----- Data extracts -----
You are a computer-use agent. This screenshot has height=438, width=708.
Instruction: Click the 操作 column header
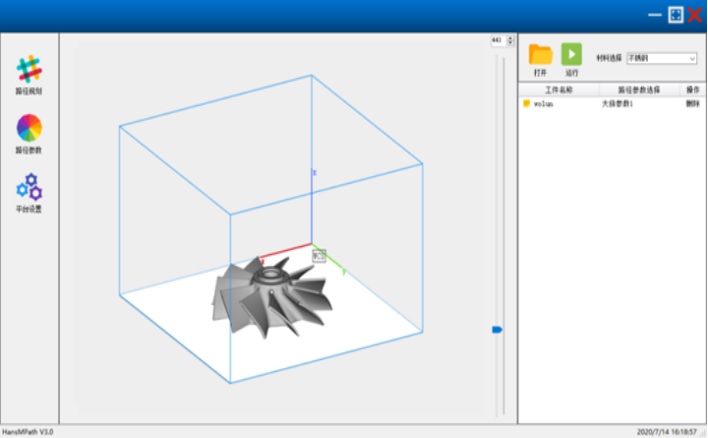pyautogui.click(x=693, y=90)
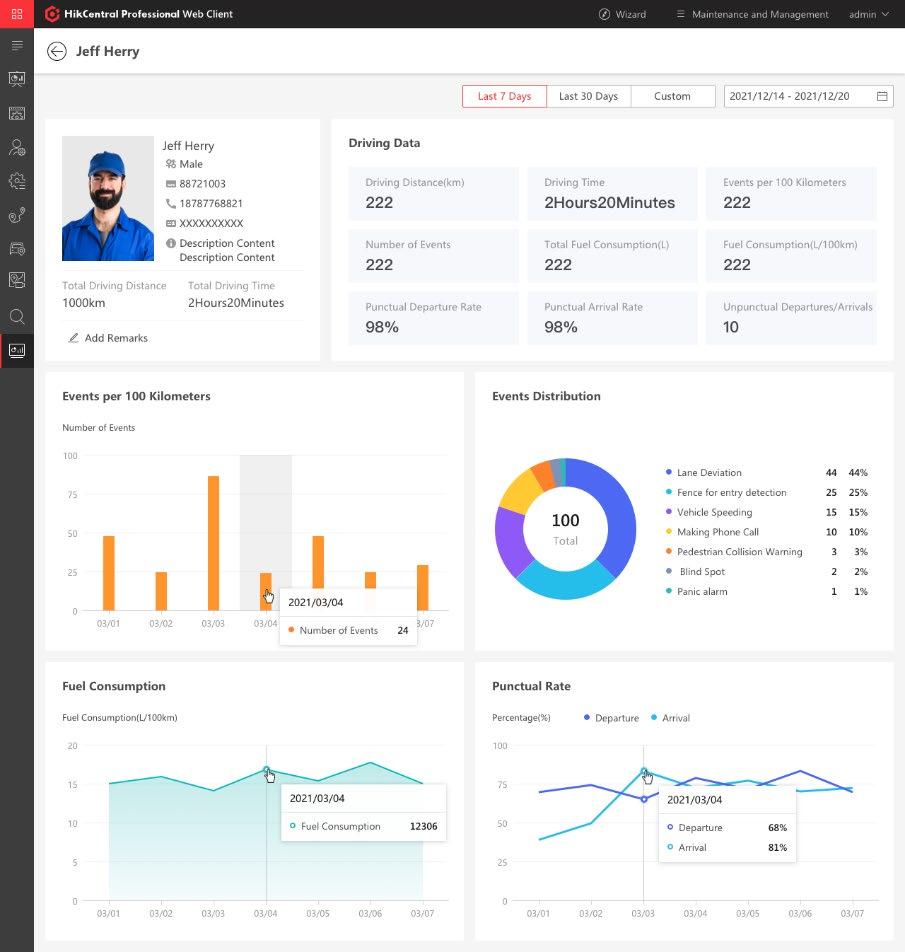Select the Last 7 Days button

pos(504,96)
-----
The data is to be printed again exactly, but without its pictures.

You are a computer-use agent. This screenshot has height=438, width=708.
Instruction: Click the 操作 column header
pyautogui.click(x=693, y=90)
Select the Last 7 Days button

pos(504,96)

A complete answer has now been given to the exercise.